The fact that the opposite is happening during the rowdy debate over “workfare” is testament to just how dysfunctional the whole issue has become. In the case of the work programme, it is the right that, counterintuitively, is lining up to argue in favour of state involvement in the employment market. The left is rather less enthusiastic, to say the least. Suddenly, the Conservative party is not remotely interested in letting the market decide
The sterile ‘left/right’ debate on workfare
Much of the debate in the past week has been framed by personal/political prejudice.
Those on the ‘left’ appear to believe that every single private enterprise is on a mission to exploit the most vulnerable in society; the bigger it is the more evil it is, apparently. This ignores the fact that most large firms are — by nature of their scale and profits — much better equipped to offer decent pay, conditions and opportunities to their employees than most SMEs could dream of affording. And it assumes that firms are eager to take on so-called ‘slave labour’ when most are well-aware that taking on less-skilled workers can be disruptive and bad for productivity. (For a positive take on the scheme from an employer, see this comment on the Guardian website.
Those on the ‘right’ appear to believe that every single long-term unemployed is a feckless, work-shy benefit dependent who just needs to jolly well pull their socks up. But of course the unemployed are not a lumpen group. Many are readily employable, and quickly return to work. Some, either from specialised industries or in specific localities or with particular health issues, find it harder. To date the evidence suggests that ‘workfare’ is ineffective in helping people back into training or employment, most probably because it is not sufficiently tailored to the needs of its diverse audience.
Unfortunately, the last week’s debate has been a sterile one which has tended to betray the ignorance of those on the ‘left’ who think wealth-creation is for other people, and those on the ‘right’ who think poverty is a state of mind.
Searching for a liberal response to ‘workfare’
I’ve found the ‘liberal’ response to this debate so far uninspiring. Rebecca Tidy’s article here on LibDemVoice adopted the ‘left’ knee-jerk position of attacking the private companies who signed-up to participate in the ‘workfare’ programmes (though all credit to her for engaging fully with the subsequent comments). The Lib Dems and its blogosphere have been pretty much silent on the issue, as have been the party’s three newest policy groups, Social Liberal Forum, Liberal Left, Liberal Reform.
I’ve seen little sign of constructive, liberal policies to address the big issue of how best to help the long-term unemployed back to work. So far, by default I think, party members have settled for saying all such ‘workfare’ schemes should be optional, with no mandatory work programmes accompanied by the risk of losing benefits.
This may be the right approach, but I suspect we’ve chosen it because it’s the easy approach.
Because the plain fact is that we know if such schemes are entirely voluntary, many of those who could benefit from them, and who might as a result be assisted on the path back to work, will opt not to undertake them. Some of those who decline such work experience opportunities are already, or are likely to become, part of the persistent multi-generational unemployed, where whole families — spanning grandparents to teenagers — have no knowledge of the world of work but know every possible twist-and-turn of the benefits system. What is our liberal response to that social problem?

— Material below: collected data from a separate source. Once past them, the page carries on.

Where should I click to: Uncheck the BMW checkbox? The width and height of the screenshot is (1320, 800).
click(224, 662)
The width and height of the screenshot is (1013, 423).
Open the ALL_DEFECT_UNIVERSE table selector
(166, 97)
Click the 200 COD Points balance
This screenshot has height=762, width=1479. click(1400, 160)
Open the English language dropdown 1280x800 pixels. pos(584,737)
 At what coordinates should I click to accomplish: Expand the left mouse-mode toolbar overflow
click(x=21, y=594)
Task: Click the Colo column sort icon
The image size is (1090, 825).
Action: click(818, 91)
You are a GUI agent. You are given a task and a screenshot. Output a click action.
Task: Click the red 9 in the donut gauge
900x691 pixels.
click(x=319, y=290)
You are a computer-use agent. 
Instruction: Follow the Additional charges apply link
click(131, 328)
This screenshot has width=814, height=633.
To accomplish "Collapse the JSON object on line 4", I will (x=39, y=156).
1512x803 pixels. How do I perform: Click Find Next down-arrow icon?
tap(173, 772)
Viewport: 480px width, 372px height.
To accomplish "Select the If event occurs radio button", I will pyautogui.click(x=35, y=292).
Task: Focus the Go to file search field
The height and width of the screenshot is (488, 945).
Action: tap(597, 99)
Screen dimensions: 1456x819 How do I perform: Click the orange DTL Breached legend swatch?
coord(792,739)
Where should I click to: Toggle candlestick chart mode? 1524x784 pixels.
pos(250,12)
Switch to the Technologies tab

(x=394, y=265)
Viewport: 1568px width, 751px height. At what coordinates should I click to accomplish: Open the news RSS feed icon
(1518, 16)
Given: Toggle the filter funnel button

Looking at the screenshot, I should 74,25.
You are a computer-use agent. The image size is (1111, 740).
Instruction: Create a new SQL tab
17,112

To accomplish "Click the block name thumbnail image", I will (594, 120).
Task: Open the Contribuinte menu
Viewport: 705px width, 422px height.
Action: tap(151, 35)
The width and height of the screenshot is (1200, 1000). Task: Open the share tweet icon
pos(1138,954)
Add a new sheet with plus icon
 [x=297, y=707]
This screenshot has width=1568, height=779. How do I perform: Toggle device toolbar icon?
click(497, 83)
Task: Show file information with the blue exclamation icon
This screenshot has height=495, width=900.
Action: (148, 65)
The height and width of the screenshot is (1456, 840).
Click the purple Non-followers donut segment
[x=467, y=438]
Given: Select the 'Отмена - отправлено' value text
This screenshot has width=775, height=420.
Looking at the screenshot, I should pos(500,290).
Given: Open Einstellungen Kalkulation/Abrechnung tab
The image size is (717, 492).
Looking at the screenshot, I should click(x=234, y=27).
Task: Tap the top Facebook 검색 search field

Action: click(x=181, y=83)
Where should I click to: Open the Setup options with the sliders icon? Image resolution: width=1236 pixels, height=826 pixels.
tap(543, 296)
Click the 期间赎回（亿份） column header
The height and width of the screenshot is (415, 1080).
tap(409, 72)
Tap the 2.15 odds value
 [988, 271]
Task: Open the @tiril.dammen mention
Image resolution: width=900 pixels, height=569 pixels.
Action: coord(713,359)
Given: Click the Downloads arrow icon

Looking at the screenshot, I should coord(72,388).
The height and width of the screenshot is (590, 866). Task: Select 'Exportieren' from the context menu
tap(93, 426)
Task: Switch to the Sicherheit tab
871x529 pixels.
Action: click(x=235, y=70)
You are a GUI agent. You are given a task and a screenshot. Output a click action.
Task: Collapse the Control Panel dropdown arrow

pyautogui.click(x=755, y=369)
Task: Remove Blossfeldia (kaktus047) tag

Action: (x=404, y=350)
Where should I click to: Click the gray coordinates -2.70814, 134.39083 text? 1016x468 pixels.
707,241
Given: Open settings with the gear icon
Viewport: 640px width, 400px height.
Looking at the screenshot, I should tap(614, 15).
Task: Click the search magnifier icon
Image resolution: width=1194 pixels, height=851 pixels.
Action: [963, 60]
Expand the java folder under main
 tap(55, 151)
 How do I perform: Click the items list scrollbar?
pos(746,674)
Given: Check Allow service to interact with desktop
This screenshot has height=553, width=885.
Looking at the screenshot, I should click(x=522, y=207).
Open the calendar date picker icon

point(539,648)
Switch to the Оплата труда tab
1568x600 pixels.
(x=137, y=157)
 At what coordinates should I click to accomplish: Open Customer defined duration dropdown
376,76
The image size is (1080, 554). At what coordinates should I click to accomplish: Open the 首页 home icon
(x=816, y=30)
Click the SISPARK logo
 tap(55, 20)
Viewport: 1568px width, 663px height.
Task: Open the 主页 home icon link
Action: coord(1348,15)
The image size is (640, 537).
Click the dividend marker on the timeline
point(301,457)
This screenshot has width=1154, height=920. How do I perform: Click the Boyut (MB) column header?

To be clear, I’m not advocating the ‘workfare’ programme in its current form. Nor am I saying that liberals should be supporting wholesale mandatory ‘workfare’ programmes. The evidence to date is far too weak for us cheerfully to approve compulsion of citizens to take on unpaid work ‘for their own good’.
But I would not be against pilot programmes to test and properly evaluate different initiatives, including those which do require mandatory, time-limited work placements for those whose CVs otherwise makes them unemployable. We would then have a much better idea of what is most likely to work. Such evidence might, however, end up taking liberals to some uncomfortable places.
What I certainly think we need is a greater quality of debate on the tricky issues raised by ‘workfare’, both at a national level, but also among Lib Dems. That debate needs to extend much further than the simple and simplistic ‘left/right’ attitudes currently on display, and start grappling with how best we can empower the individual to make the best of their own lives — including, and especially, those who appear to have settled for a life on benefits, and reject all other offers of help.